Analog media is a subject that’s been on my mind a lot the past year as I’ve explored digital minimalism, but I think the larger analog trend among Gen Z paints a picture of the younger generations’ online fatigue. We were sold absolute efficiency and convenience with the do-it-all, anytime anywhere smart phone but now there’s a realization that our attention has been commodified and perhaps we don’t want to sell our eyes and ears to the highest advertising bidder.
I read an article from WIRED magazine recently about a trend spreading in Europe for offline clubs (20 cities so far) where people will pay to ditch their phone for 2 hours and exist in the company of strangers. It’s described by one of the cohosts of the London branch as “reigniting that magic of when you’ve hung out with people for no reason and you had no sense of time passing.” The first hour is silent and people can work on their own projects or engage in provided crafts. The second hour is for conversation.
The author of the article, who attended one of these offline club meetings, described the urge to reach for our phones in moments of social discomfort as a safety net but the offline club offers no such comfort. Yes, there are lulls in conversation but it provides an opportunity to pause and reflect rather than constantly chasing the next dopamine hit of online media.
Similar to the offline clubs, there is also a recent spread of listening bars/listening cafes. These take inspiration from the Japanese jazz kissa, popularized after WWII with the import of US and European jazz as a public space for people to gather and listen together with access to high fidelity audio equipment and records they couldn’t afford at home. There’s something grounding about listening to music on vinyl–all the way through an album as the artist intended rather than a hodgepodge playlist of songs and artists that share a similar sounds.
There’s purpose and intention in the listening and an appreciation of music as an art form. A regard for curated preference and taste can take shape when the whole world’s music library isn’t available on demand. Further, vinyl record pressings are in limited quantity so there’s the added experience of possessing something rare and historic that can be passed on to the next generation. I’ve found some really unique records while digging through thrift store crates like radio shows, comedy sketches, and live recordings that I don’t think exist anywhere in a digital format.
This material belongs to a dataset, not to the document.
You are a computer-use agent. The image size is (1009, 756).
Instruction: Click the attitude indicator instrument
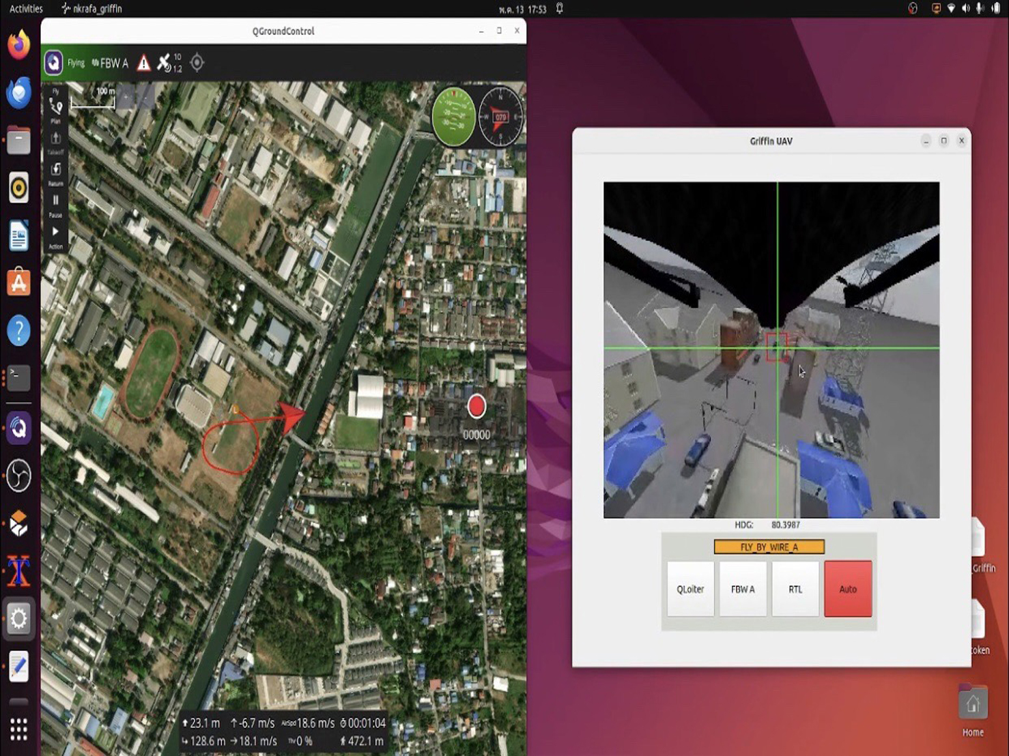[x=454, y=117]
Streaming platforms and social media have created incentives for virality over quality which hurts the whole music industry. The hook may be catchy and get stuck in your head, but the lyrics are uninspired and the beats are recycled or repetitive. The inception of AI music only furthers this decay.
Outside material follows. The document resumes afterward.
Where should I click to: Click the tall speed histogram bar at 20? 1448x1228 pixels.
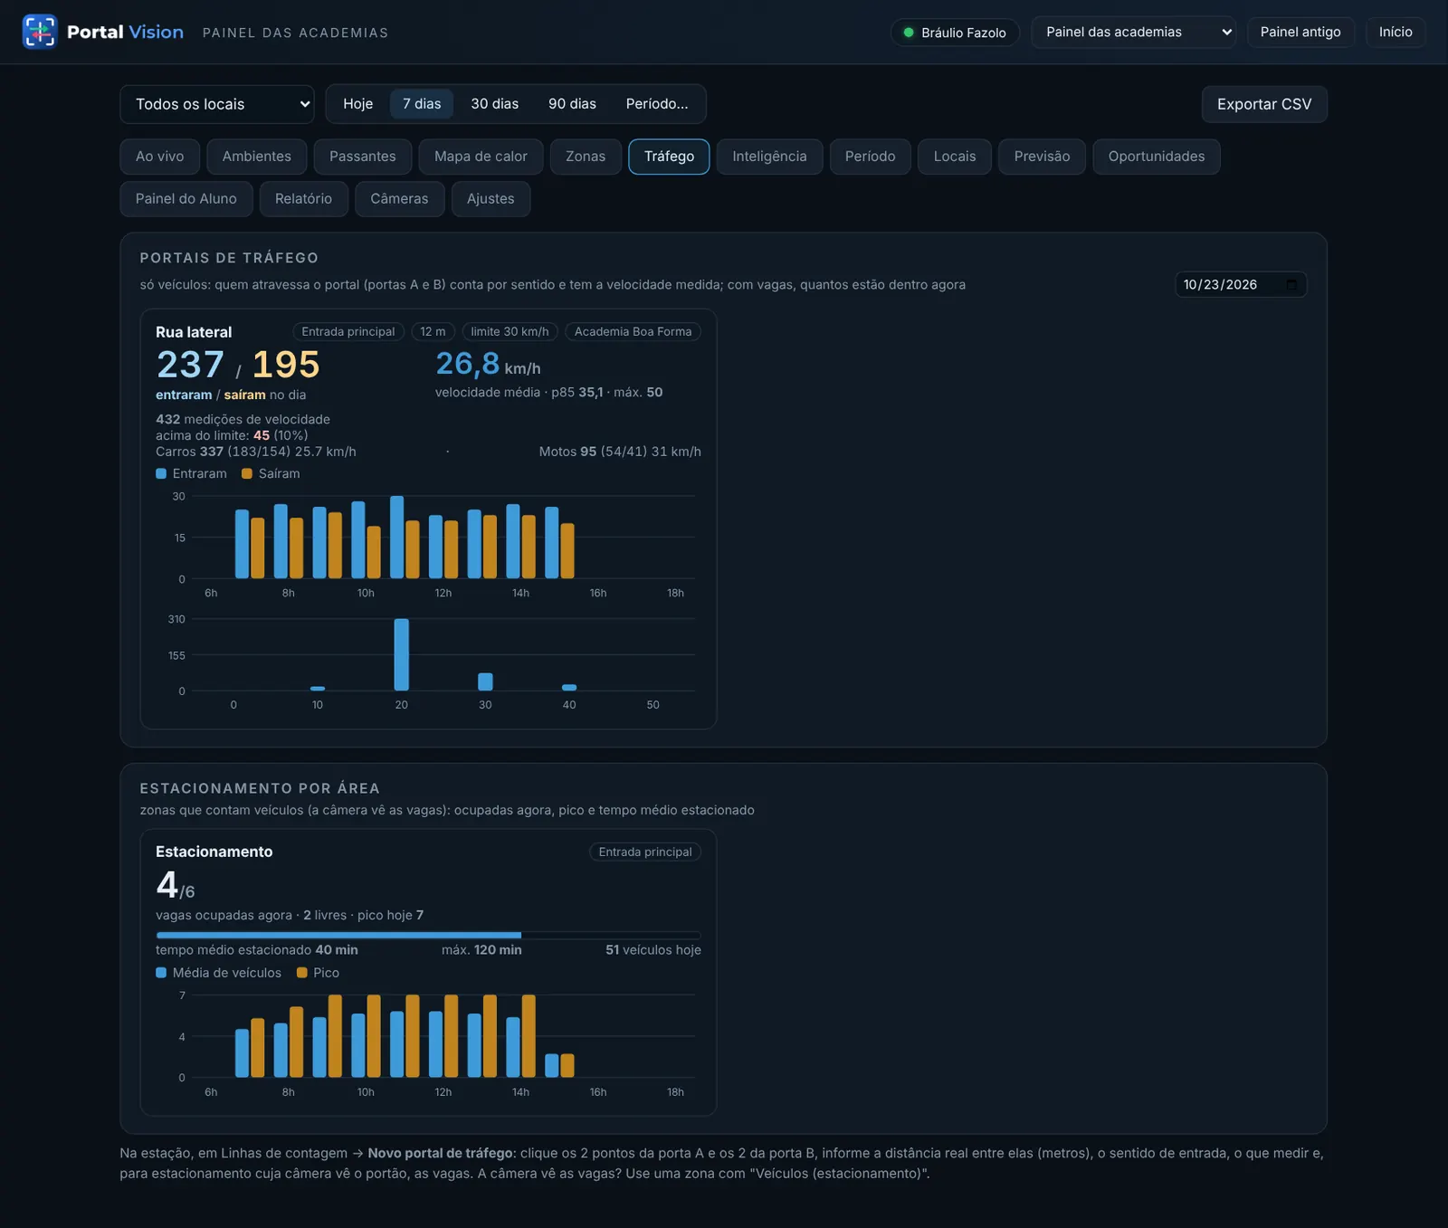click(401, 654)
What we really crave is unfiltered authenticity and offline community. The market needs to pay attention to Gen Z voices because our generations will increasingly hold voter and economic buying power.
I’m taking polaroid photos. I’m listening to vinyl records. I’m writing handwritten letters. I’m getting news and culture magazines delivered to my door. It’s crazy to experience in real time but I can feel the return to analog rewiring my brain. Altering the ways I think and move in the world. It’s a rejection of algorithmic content that strips users of choice and violates their privacy. It’s recalibrating the value of ownership and identity in a media environment that preys on our attention.
To quote the Zac Brown Band, “There’s no dollar sign on a peace of mind / this I’ve come to know. ”
If we want to move forwards as a society, we have to be able to engage offline with people and stories that are different from our own. We have to discover our identity outside of how digital media tells us to think and feel and behave. We have to make space for silence and boredom to know ourselves.